#### DESAFÍO:
Reproduce literalmente el pasaje del texto sobre correr que empieza en "De momento no" y termina en "da por vencido.".

#### FRAGMENTO DE ORIGEN:
+-------+

De momento no oso superar los seis kilómetros. Estoy empezando y no pretendo forzar la máquina. En mi rutina semanal, aeróbicamente hablando, tengo entre ceja y ceja la idea de sumar, más que nada: sumar minutos y kilómetros, acostumbrando así a los músculos de mis extremidades (históricamente sumidos en un largo desuso). Me gustó la visión de Murakami al respecto, pese a que él como escritor me desalienta a menudo; en su libro De qué hablo cuando hablo de correr, proponía una especie de diálogo fengshuista 'a lo occidental' con su cuerpo, un 'tú no me jodas y yo te cuidaré hasta los límites' bastante curioso. Lo que ya no me gustó tanto fue que dejara de fumar en seco, siendo algo evidentemente beneficioso (no por ello más fácil de llevar a cabo): el tabaco, como hábito más antiguo adquirido, suele aparecer de improviso cuando el pensamiento se da por vencido.

34 minutos. Es el tiempo que raramente puedo reducir en esos 6 kilómetros acostumbrados. Una vez los hice en treinta y tres y poco, pero fue como una estrella fugaz en el cielo de invierno en un día que debí despertarme realmente bien. Porque, como dice mi hermano, hay días en que no sabes por qué pero el cuerpo no te responde, las piernas no te van y te pesa el culo.

Cuando hablo con otros que suelen salir a correr me desespero y ellos se tiran de los pelos: ¿'Treinta y cuánto?' 'Lo harás a un ritmo trotón-cochinero, ¿no?' No, pero ojalá fuera así, callo. Lo normal sería hacer 10 kilómetros en 50 minutos, unos 27 o 28 para mis seis, lo que vendría a equivaler a pérdidas de hasta ¡siete minutos! Al menos eso es lo que dicen.

+-------+

#### LISTA DE REGISTROS:

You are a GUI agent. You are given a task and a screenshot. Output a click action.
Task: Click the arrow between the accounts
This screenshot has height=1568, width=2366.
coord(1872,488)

+-------+

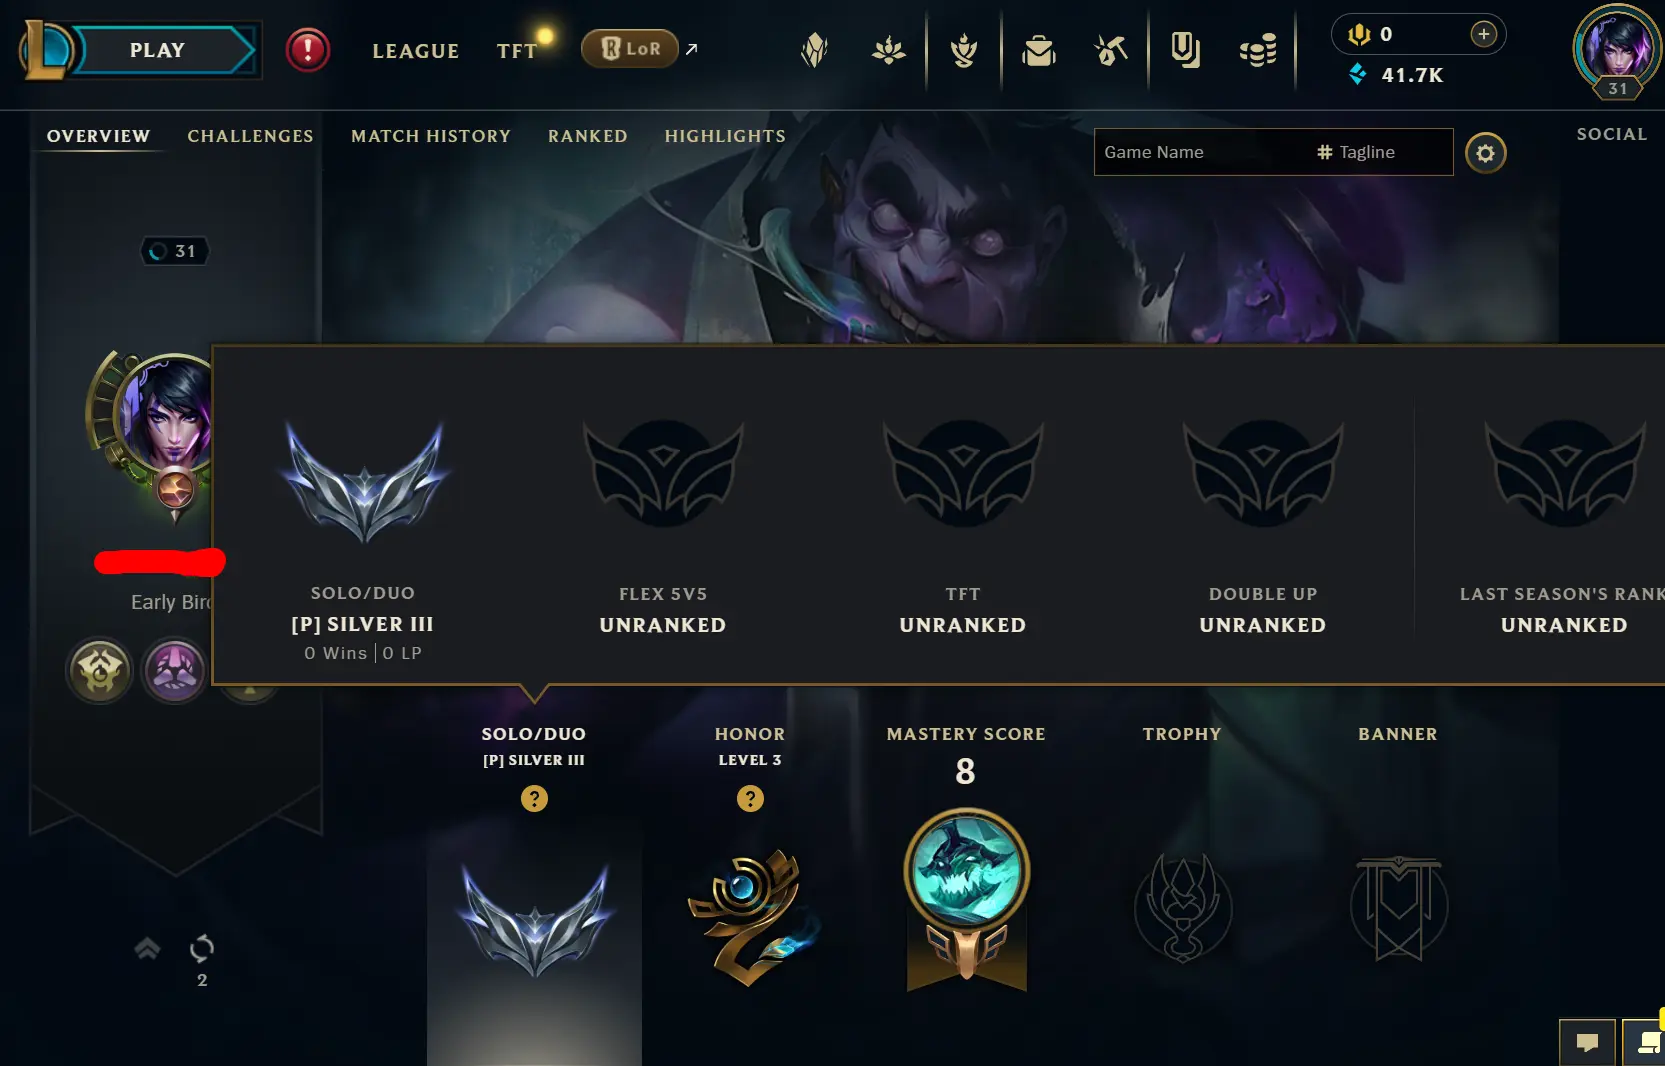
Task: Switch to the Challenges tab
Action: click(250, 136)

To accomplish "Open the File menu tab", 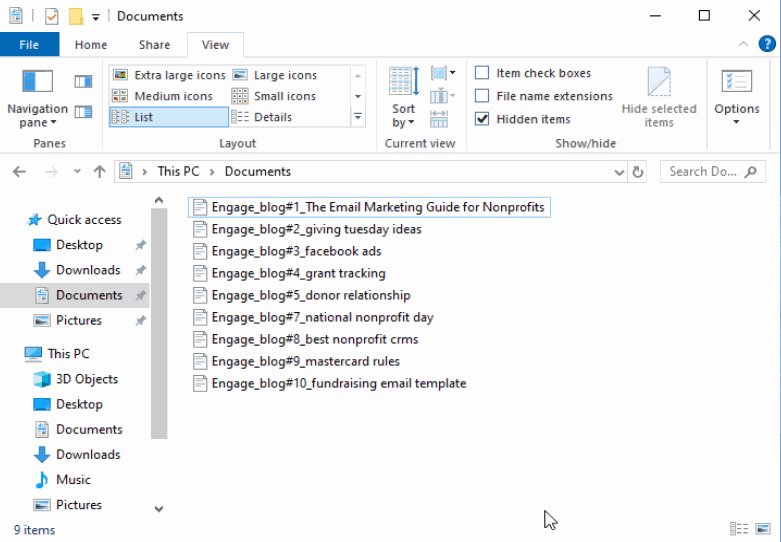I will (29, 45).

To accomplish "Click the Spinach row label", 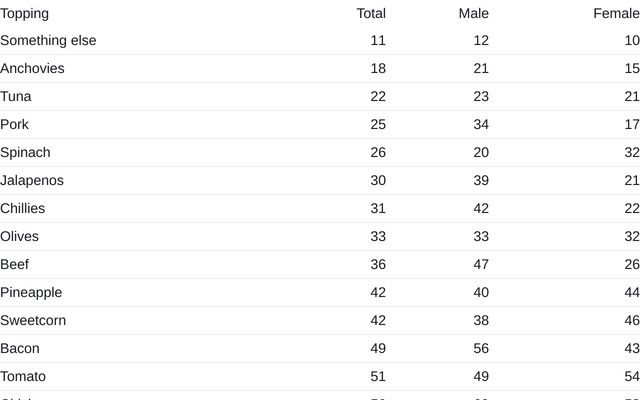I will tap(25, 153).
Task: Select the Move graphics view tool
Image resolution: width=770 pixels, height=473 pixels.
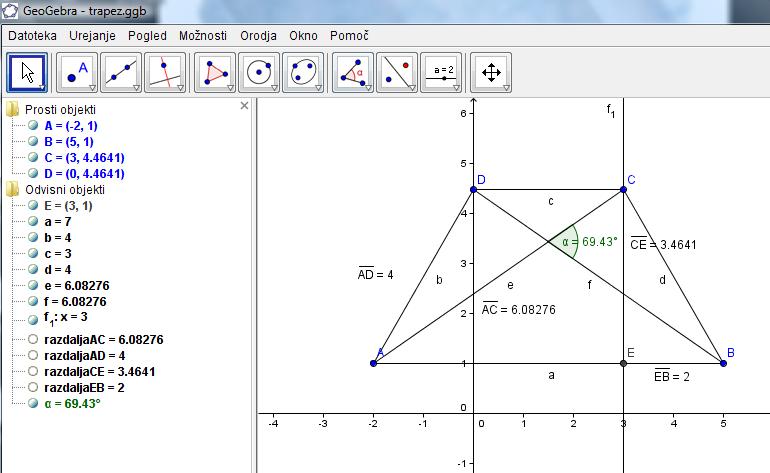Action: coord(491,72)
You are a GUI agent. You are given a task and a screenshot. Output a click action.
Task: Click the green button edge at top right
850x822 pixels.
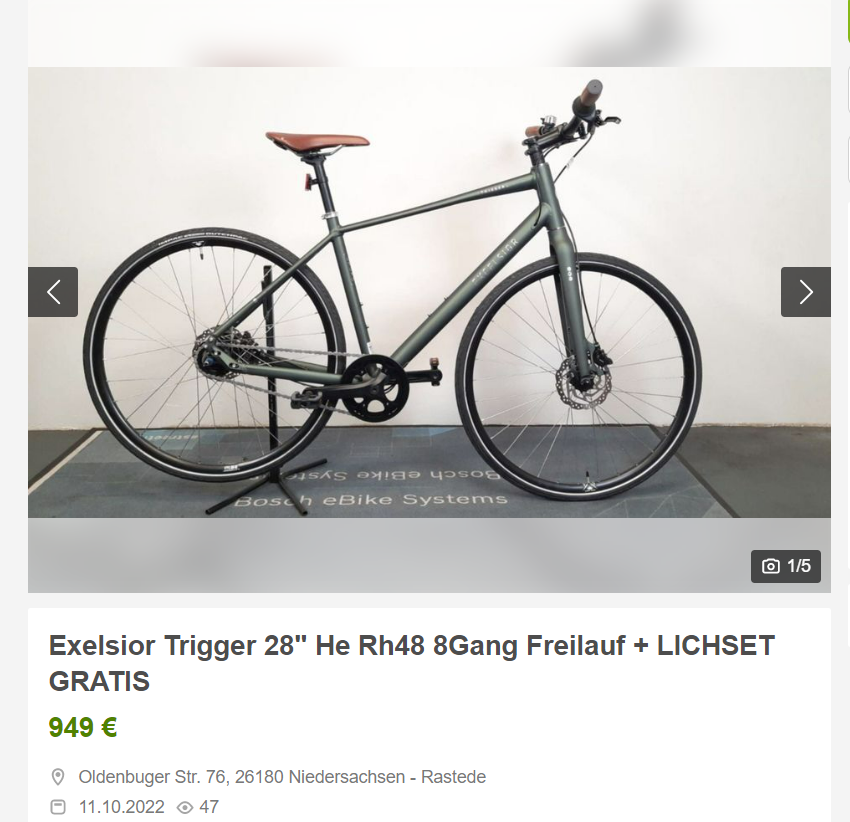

+-------+

#### RESPUESTA AL PROBLEMA:
De momento no oso superar los seis kilómetros. Estoy empezando y no pretendo forzar la máquina. En mi rutina semanal, aeróbicamente hablando, tengo entre ceja y ceja la idea de sumar, más que nada: sumar minutos y kilómetros, acostumbrando así a los músculos de mis extremidades (históricamente sumidos en un largo desuso). Me gustó la visión de Murakami al respecto, pese a que él como escritor me desalienta a menudo; en su libro De qué hablo cuando hablo de correr, proponía una especie de diálogo fengshuista 'a lo occidental' con su cuerpo, un 'tú no me jodas y yo te cuidaré hasta los límites' bastante curioso. Lo que ya no me gustó tanto fue que dejara de fumar en seco, siendo algo evidentemente beneficioso (no por ello más fácil de llevar a cabo): el tabaco, como hábito más antiguo adquirido, suele aparecer de improviso cuando el pensamiento se da por vencido.